**Supplied passage**:
◆ ◆ ◆ ◆
In [1]:
from transformers import BartTokenizer, BartForConditionalGeneration
from torch.utils.data import DataLoader, Dataset, RandomSampler, SequentialSampler
import torch
import functools
from transformers import AdamW, get_linear_schedule_with_warmup
import math
from time import time
from datasets import load_dataset, Dataset



In [2]:
path_train = "/Users/datle/Downloads/ELI5.jsonl"
path_val = "/Users/datle/Downloads/ELI5_val.jsonl"
dataset_train = load_dataset('json', data_files = path_train)
dataset_val = load_dataset('json', data_files = path_val)
train = dataset_train['train'].select(range(1,30000))
val = dataset_val['train']

Found cached dataset json (/Users/datle/.cache/huggingface/datasets/json/default-0913b0ed92067c10/0.0.0/8bb11242116d547c741b2e8a1f18598ffdd40a1d4f2a2872c7a28b697434bc96)


  0%|          | 0/1 [00:00<?, ?it/s]

Found cached dataset json (/Users/datle/.cache/huggingface/datasets/json/default-f1b40a908fd17224/0.0.0/8bb11242116d547c741b2e8a1f18598ffdd40a1d4f2a2872c7a28b697434bc96)


  0%|          | 0/1 [00:00<?, ?it/s]

In [3]:
tokenizer = BartTokenizer.from_pretrained("facebook/bart-base")

In [4]:
def preproces(ex):
    return tokenizer(ex['answers'],max_length=128, padding='max_length', truncation=True, return_tensors='pt')

In [15]:
def replace_text(string):
    return string.replace("\'","").replace("\n","").replace("URL_0","").lower().strip()
def concat(ex, n):
    question = replace_text(ex['question'])
    context = ex['ctxs'][:n]
    if type((context[0])) == list:
        context = [k[0] for k in context]
    context = replace_text(' '.join(context))
    ex['ques_ctxs'] = f"question: {question} context: {context}"
    return ex

In [16]:
question_ds = train.map(lambda x: concat(x, n=2), remove_columns = ['question', 'ctxs'])

Map:   0%|          | 0/29999 [00:00<?, ? examples/s]

In [37]:
def tokenize(ex):
    dct = tokenizer(ex['ques_ctxs'],max_length=128, 
                    padding='max_length', truncation=True, return_tensors='pt')
    ex['input_id_q'], ex['attention_q'] = dct['input_ids'], dct['attention_mask']
    
    dct1 = (tokenizer(ex['answers'],max_length=128, 
                    padding='max_length', truncation=True, return_tensors='pt'))
    ex['input_id_a'], ex['attention_a']= dct1['input_ids'], dct1['attention_mask']
    
    return ex

In [38]:
tokenized_ds = question_ds.map(tokenize)

Map:   0%|          | 0/29999 [00:00<?, ? examples/s]

In [43]:
tokenized_ds

Dataset({
    features: ['question_id', 'answers', 'ques_ctxs', 'input_id_q', 'attention_q', 'input_id_a', 'attention_a'],
    num_rows: 29999
})

In [69]:
class eli5dataset(Dataset):
    def __init__(self, dataset):
        self.dataset = dataset
        self.qa_id_list = [
            (i,j)
            for i, q in enumerate(self.dataset['input_id_a'])
            for j, a in enumerate(q)
        ]
    def __len__(self):
        return len(self.qa_id_list)
◆ ◆ ◆ ◆
**Entries shown**:
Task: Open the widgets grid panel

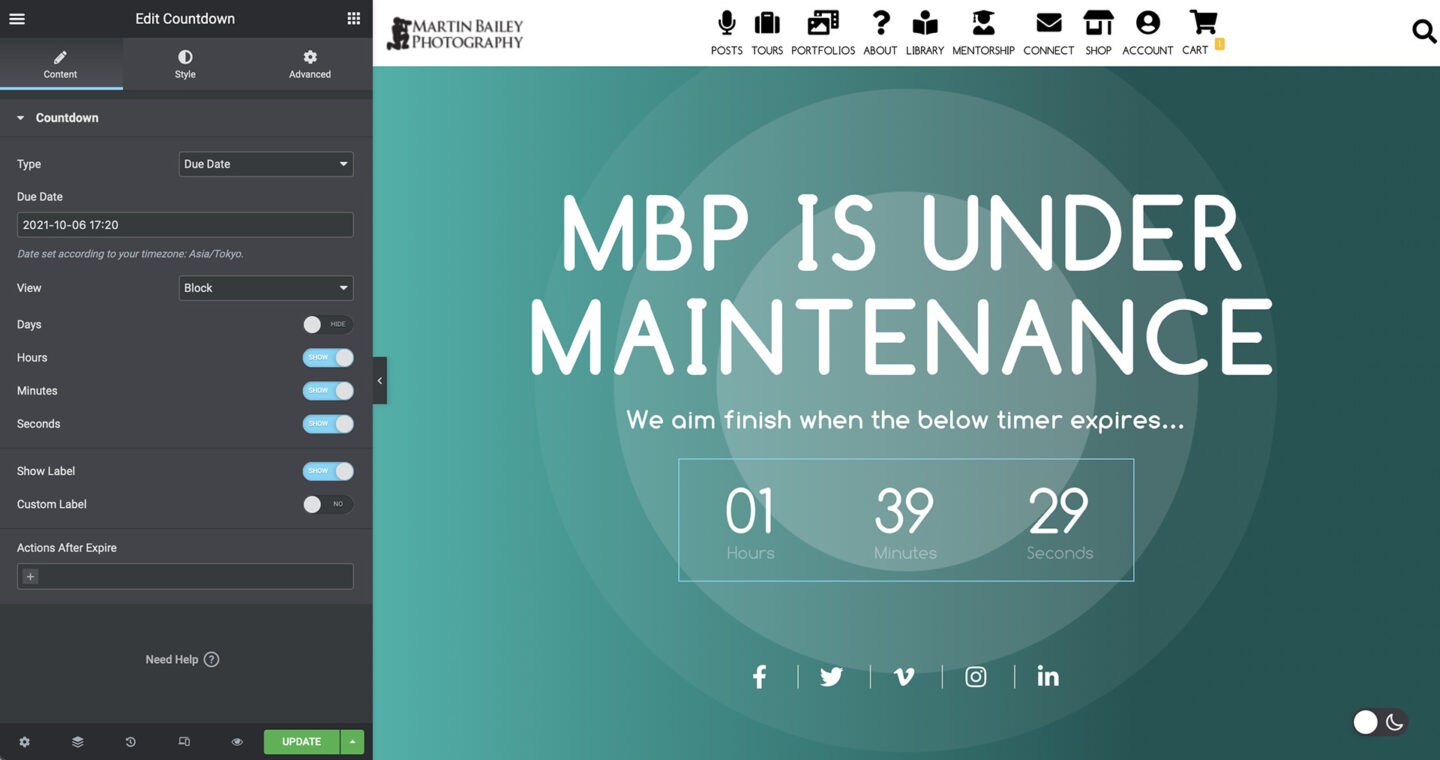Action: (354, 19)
◆ ◆ ◆ ◆
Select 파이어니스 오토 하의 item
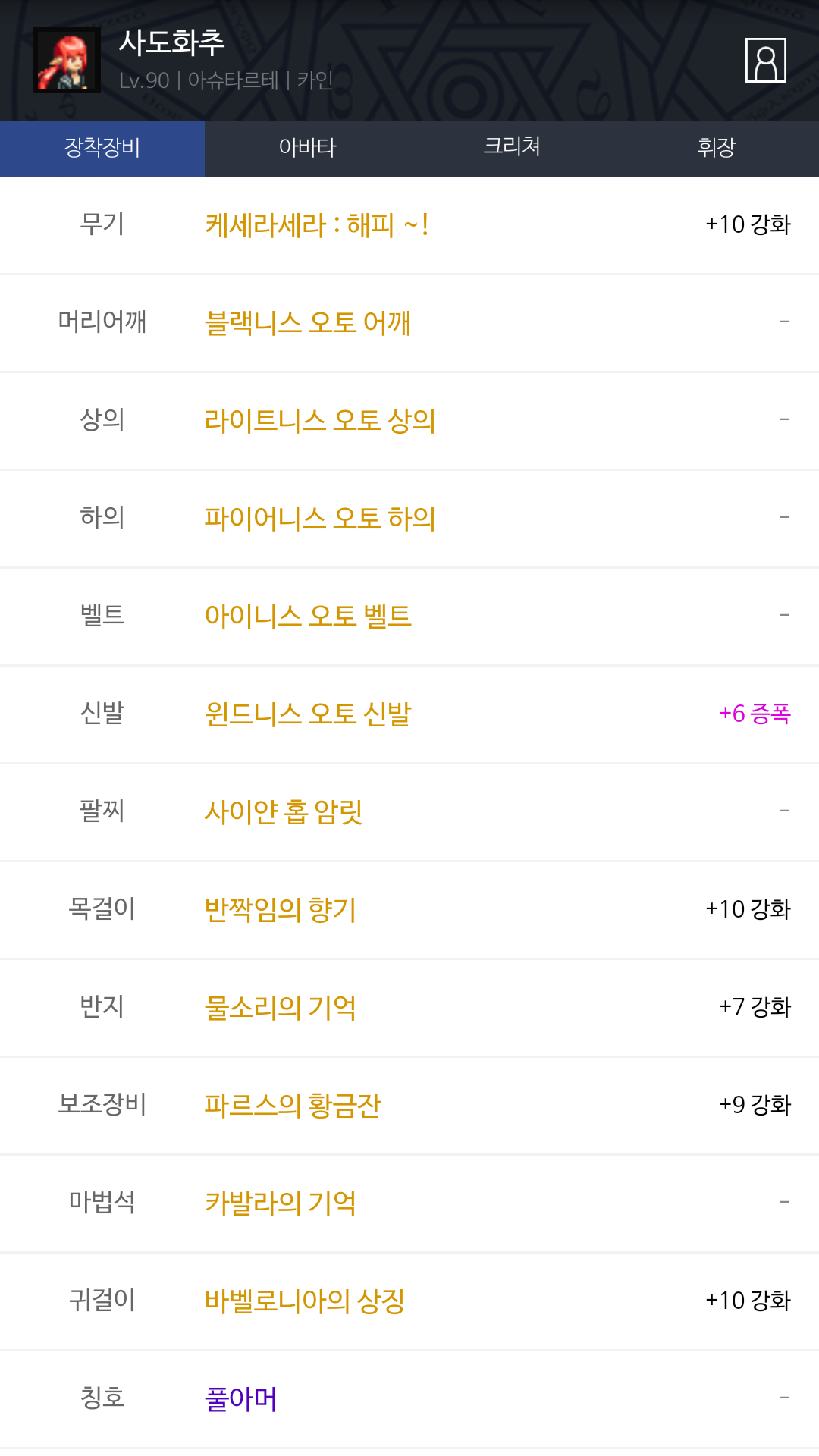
◆ ◆ ◆ ◆
**Required actions**:
(a) Answer these three questions using the notebook:
(i) Which pretrained model name is passed to BartTokenizer.from_pretrained?
(ii) What value is given for max_length when the tokenizer is called?
(iii) How many rows does tokenized_ds report?
(b) Reproduce the part of the notebook from "for i, q in" to "return len(self.qa_id_list)" with no changes.

**Set of answers**:
(a)
(i) "facebook/bart-base"
(ii) 128
(iii) 29999

(b)
for i, q in enumerate(self.dataset['input_id_a'])
            for j, a in enumerate(q)
        ]
    def __len__(self):
        return len(self.qa_id_list)